SPAA State Technical Conference 2013

Some important  legislative changes for the self managed super fund sector were not implemented before Parliament rose, Peter Burgess, head of Policy & Technical, AMP SMSF, told the SMSF Professionals’ Association of Australia’s (SPAA) Technical Conference in Sydney today.

Burgess, who was giving a Regulations and Legislation Update to the SPAA delegates, said the changes, relating to trustee penalties, rollover of funds into an SMSF, and tougher penalties for illegal early release would have addressed some legislative shortcomings in the SMSF sector.

“While the scrapping of the proposed banning of off-market transfers was broadly seen as win for the sector, there is evidence that some tightening of the rules is necessary.

“It is likely the Government of the day will need to revisit their position on SMSF off-market transfers and a tightening of the rules, rather than the outright banning of off-market transfers, would be in the best interest of the SMSF sector.

“All of these changes are about strengthening the integrity of the sector and helping to minimise the likelihood of fraud occurring in the SMSF sector – of critical importance at a time when assets under management are about $500 billion.”
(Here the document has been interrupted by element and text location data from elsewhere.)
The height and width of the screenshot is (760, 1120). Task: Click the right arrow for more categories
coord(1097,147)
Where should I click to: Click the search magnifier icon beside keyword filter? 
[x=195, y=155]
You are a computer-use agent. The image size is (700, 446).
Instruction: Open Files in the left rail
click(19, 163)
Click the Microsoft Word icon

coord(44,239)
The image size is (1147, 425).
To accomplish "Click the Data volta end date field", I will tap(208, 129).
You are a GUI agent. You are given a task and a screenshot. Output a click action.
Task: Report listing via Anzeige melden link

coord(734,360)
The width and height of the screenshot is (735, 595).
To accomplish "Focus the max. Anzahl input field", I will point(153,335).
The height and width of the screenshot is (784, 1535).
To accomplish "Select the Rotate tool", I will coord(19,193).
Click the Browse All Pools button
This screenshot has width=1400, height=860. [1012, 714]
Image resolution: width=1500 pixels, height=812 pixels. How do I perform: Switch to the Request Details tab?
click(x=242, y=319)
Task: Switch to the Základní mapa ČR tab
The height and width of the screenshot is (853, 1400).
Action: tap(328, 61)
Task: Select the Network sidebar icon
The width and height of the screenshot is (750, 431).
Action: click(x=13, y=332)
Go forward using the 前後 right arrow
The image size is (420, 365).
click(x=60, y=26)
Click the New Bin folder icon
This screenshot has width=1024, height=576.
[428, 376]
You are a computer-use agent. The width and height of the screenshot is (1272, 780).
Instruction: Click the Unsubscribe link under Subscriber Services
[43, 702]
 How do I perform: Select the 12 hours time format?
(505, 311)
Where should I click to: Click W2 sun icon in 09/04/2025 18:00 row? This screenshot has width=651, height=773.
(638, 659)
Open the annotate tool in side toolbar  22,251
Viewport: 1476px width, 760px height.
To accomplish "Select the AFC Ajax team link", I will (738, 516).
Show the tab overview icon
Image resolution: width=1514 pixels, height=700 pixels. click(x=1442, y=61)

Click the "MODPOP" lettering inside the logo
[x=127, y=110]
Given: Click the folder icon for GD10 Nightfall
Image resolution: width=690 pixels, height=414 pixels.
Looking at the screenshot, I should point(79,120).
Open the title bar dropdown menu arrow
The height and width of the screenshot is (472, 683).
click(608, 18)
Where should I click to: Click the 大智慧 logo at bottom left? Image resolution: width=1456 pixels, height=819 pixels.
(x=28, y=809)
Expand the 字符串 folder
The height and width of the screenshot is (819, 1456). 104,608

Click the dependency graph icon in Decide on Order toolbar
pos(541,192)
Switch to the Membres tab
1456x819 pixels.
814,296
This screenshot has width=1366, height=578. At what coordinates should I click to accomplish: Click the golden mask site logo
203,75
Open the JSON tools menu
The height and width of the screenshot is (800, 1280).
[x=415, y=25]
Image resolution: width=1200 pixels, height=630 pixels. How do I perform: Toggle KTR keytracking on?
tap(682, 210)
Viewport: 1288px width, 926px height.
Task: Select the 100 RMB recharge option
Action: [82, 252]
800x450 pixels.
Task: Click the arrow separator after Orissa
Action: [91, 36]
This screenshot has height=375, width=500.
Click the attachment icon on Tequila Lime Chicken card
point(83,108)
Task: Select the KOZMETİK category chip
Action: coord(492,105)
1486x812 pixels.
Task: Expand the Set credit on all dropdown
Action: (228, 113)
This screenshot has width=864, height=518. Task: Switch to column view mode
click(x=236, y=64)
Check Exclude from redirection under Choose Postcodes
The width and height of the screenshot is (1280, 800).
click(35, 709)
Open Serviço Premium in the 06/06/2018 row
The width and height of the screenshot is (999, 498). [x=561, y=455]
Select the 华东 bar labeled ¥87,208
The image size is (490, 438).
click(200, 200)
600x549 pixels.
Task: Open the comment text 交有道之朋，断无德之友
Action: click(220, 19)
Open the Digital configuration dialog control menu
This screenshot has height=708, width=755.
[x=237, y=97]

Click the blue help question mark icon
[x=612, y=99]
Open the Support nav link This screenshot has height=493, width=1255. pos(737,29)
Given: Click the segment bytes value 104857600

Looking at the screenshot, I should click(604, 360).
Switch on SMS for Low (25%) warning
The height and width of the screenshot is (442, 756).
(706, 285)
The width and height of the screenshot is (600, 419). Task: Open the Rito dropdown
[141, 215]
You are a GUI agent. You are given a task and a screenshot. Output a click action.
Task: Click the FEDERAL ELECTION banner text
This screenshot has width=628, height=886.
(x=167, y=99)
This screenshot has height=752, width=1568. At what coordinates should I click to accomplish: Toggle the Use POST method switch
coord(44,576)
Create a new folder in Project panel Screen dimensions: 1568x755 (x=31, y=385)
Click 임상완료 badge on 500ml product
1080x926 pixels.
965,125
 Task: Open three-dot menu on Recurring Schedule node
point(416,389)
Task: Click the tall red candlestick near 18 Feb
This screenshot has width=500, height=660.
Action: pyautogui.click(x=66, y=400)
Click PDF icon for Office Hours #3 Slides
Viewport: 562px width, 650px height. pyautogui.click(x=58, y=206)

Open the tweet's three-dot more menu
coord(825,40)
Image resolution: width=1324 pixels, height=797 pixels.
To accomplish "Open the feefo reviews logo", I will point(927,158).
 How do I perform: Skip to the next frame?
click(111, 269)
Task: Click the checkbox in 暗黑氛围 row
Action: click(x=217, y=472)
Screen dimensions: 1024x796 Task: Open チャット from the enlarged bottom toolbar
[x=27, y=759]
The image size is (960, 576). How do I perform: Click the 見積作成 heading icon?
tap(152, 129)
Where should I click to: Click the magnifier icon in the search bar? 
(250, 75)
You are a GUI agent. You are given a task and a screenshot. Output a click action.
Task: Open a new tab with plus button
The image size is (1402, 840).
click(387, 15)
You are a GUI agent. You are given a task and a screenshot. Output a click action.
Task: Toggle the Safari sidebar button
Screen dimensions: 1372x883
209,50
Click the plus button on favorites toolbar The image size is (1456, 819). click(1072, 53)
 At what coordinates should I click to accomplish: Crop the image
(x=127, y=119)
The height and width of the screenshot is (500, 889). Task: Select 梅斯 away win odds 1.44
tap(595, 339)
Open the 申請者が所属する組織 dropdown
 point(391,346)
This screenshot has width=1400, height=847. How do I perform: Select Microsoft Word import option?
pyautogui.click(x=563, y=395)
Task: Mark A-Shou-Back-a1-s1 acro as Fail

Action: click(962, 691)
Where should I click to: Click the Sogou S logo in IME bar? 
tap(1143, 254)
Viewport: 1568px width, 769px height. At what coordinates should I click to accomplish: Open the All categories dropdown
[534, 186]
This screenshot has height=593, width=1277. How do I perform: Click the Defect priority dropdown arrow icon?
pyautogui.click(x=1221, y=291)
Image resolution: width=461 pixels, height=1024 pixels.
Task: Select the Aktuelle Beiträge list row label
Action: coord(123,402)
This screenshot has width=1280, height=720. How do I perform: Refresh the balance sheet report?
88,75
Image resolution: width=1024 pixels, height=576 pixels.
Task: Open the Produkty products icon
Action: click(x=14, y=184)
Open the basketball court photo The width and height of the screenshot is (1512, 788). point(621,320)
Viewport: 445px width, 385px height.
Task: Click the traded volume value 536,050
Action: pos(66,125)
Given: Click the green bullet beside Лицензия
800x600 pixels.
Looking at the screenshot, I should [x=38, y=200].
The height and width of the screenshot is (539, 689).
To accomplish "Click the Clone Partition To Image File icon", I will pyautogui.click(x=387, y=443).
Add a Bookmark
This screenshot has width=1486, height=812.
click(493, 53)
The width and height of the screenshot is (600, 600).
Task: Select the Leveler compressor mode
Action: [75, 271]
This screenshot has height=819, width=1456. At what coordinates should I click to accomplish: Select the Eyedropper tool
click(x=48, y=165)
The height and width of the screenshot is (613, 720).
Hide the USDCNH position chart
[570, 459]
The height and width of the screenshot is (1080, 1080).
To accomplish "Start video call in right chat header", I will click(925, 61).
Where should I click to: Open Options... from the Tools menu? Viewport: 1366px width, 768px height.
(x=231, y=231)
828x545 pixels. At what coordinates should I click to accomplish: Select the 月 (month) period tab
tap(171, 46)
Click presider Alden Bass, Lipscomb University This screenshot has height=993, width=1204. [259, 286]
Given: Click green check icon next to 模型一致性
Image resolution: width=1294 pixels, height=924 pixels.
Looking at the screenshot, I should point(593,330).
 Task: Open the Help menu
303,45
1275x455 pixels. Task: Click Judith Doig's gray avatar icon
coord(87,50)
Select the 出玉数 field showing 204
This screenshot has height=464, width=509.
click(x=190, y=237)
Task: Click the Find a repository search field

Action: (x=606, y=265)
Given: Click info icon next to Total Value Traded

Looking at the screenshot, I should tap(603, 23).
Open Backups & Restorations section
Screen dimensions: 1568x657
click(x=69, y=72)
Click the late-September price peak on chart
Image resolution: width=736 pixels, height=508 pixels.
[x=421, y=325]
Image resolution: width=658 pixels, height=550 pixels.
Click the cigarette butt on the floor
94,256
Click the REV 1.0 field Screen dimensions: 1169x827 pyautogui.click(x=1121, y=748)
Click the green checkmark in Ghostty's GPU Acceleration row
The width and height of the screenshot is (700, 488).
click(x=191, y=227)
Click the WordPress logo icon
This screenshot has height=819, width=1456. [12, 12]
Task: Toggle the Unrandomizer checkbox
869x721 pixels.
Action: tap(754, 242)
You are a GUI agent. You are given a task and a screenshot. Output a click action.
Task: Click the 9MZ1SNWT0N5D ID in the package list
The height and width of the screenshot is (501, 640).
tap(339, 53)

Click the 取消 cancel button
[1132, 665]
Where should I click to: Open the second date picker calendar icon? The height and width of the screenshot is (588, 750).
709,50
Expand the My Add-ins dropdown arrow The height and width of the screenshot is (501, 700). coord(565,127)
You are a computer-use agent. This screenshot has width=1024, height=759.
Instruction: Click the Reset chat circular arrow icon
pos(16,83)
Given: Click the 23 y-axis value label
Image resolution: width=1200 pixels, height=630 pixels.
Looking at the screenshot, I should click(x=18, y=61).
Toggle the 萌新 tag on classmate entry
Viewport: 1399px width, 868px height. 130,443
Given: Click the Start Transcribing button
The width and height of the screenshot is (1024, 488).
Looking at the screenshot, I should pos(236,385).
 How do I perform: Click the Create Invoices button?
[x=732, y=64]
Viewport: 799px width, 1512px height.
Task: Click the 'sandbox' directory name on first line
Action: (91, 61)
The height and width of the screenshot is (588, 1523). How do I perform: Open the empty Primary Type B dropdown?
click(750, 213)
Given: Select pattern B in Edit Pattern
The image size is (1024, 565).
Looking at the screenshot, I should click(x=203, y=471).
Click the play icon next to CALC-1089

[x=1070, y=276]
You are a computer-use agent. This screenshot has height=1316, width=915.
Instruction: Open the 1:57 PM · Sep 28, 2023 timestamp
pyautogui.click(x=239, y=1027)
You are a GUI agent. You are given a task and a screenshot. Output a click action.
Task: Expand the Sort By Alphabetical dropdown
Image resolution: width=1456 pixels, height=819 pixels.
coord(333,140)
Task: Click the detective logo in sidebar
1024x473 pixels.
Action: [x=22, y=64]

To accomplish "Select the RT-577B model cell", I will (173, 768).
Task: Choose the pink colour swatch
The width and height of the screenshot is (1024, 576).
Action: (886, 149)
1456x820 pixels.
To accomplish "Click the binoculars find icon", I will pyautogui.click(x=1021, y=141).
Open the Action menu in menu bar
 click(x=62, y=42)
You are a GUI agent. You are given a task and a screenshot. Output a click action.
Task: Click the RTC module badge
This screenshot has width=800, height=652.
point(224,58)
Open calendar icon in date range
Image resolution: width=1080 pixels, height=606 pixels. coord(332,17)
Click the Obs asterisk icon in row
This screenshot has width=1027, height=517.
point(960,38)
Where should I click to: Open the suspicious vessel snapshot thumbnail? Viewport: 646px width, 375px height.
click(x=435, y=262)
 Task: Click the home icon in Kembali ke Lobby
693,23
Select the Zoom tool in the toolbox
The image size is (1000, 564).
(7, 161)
The key elements of the proposed changes which were not implemented are:

1. Related party SMSF transactions:

  • Banning of off-market SMSF transfers of listed securities;
  • Transactions supported by qualified independent valuations.

2. New SMSF trustee penalties:

  • Rectification direction;
  • Education direction;
  • Administrative penalties.

3. Tougher penalties for illegal early release:

  • Targeting promoters of illegal early release schemes;
  • Illegal early release amounts taxed at a higher MTR

4. Rollovers to an SMSF a designated service for Anti-Money Laundering and Counter Terrorism Financing Act purposes:

  • APRA funds required to risk assess and undertake additional ID checks when rolling funds into an SMSF.

Burgess said although these changes failed to make it through the parliament, there were some positive changes that got the thumbs up during the last legislative session.

“In particular, the higher concessional caps introduced for the 2013-14 financial year and the repealing of the excess contributions tax in relation to excess concessional caps were important two changes that enjoyed widespread support across the industry.”